Сефевидская имперская бюрократия, диван-и ала (буквально «высший суд»), состояла из двух основных компонентов: дафтар-хана (буквально «дом тетрадей»), который занимался финансовым управлением, и дар-аль-инша, который занимался перепиской. Мустафи или мунши аль-мамалик управлял дафтар-ханой в качестве главного бухгалтера; у него было около пяти главных подчиненных, из которых один был мустафи-и хасса, отвечавший за доходы от хасса. По мере того как все больше провинций переходило из-под юрисдикции мамалыги в хасс, эта должность становилась все более важной. Маджлис-нивис (буквально «регистратор аудиенций») выполнял функции как регистратора, так и секретаря-корреспондента правителя. Во второй половине XVII века значение маджлиса-нивиса также возросло. Среди других чиновников были главный сокольничий и два чиновника, отвечавших за конюшни.
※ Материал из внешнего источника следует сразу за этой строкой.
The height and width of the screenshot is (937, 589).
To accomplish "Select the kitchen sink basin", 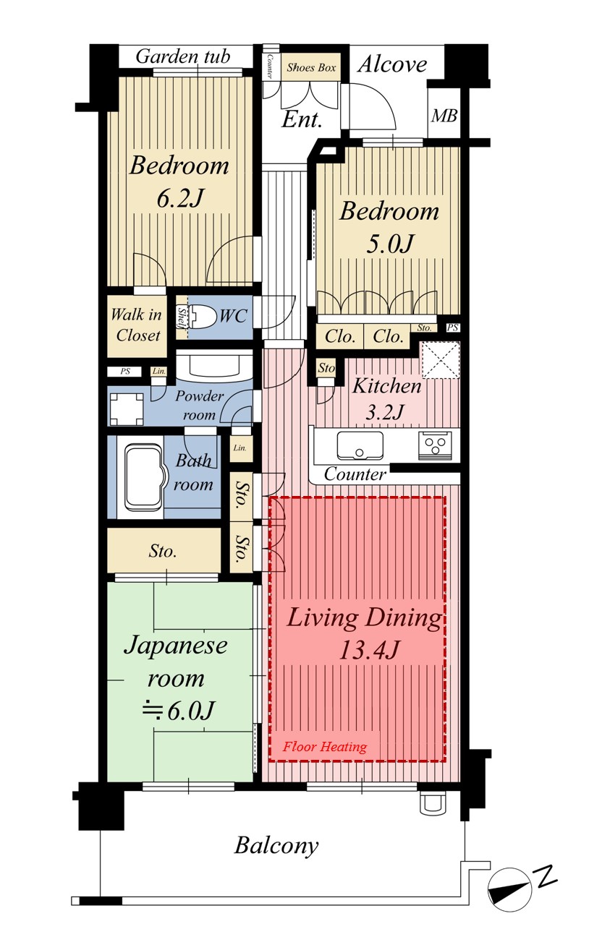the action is pos(360,445).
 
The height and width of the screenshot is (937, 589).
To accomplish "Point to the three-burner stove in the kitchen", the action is pos(436,444).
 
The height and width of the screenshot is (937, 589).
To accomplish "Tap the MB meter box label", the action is pos(444,116).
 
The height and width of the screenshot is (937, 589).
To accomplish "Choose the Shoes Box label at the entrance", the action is pos(311,67).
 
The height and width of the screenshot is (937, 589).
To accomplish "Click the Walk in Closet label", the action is pos(137,325).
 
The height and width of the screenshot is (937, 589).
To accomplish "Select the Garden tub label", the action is pos(183,56).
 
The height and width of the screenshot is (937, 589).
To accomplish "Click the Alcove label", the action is pos(392,64).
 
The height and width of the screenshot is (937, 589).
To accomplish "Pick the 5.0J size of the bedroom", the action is pos(390,244).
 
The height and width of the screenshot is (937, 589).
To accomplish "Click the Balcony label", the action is pos(276,845).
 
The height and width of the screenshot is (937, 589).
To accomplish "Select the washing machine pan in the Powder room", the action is pos(127,408).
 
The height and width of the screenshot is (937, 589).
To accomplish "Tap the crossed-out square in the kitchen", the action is pos(441,361).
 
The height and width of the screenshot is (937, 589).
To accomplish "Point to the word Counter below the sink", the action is pos(355,474).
Сохранилась одна уникальная должность — халифат аль-хулафа. Шах по-прежнему являлся главой Сефевидского ордена. Халифат аль-хулафа был главным подчиненным шаха в этом качестве. Представители сефевидских шайхов, распространявшие орден среди туркмен Анатолии и Западного Ирана, носили титул халифа; они сыграли значительную роль в привлечении туркмен к делу Сефевидов до и после прихода Исмаила и продолжали активно действовать среди туркмен османской Анатолии. По мере того как суфийский аспект сефевидского государства становился все менее важным, значение халифата аль-хулафы уменьшалось, пока он не стал не более чем начальником суфиев при дворе в их роли тюремщиков и палачей.
Дворцовый аппарат и бюрократия Сефевидов не получили того пристального внимания, которое десятилетиями уделялось их османским аналогам. Существующие исследования показывают, что оба образования были этнически разнообразны. Среди бюрократов были курды, армяне, грузины (армяне и грузины, принявшие ислам, сохранили свою этническую идентичность) и таджики.
Османская и Сефевидская империи разделяли основные различия между дворцом и бюрократией, но дифференциация между внутренними и внешними компонентами дворца, хотя и присутствовала, была гораздо менее выраженной. Возможно, не только из-за большого количества литературы об османском дворе и режиме, но и из-за общих предков двух империй и фактического османского влияния на Сефевидов, сефевидские учреждения кажутся бледными и несовершенными копиями османских оригиналов. Как сефевидский Исфахан, несмотря на свою удивительную красоту и величие, едва ли мог соперничать с османским Стамбулом, так и сефевидское правительство не могло сравниться по масштабам и возможностям с османским режимом.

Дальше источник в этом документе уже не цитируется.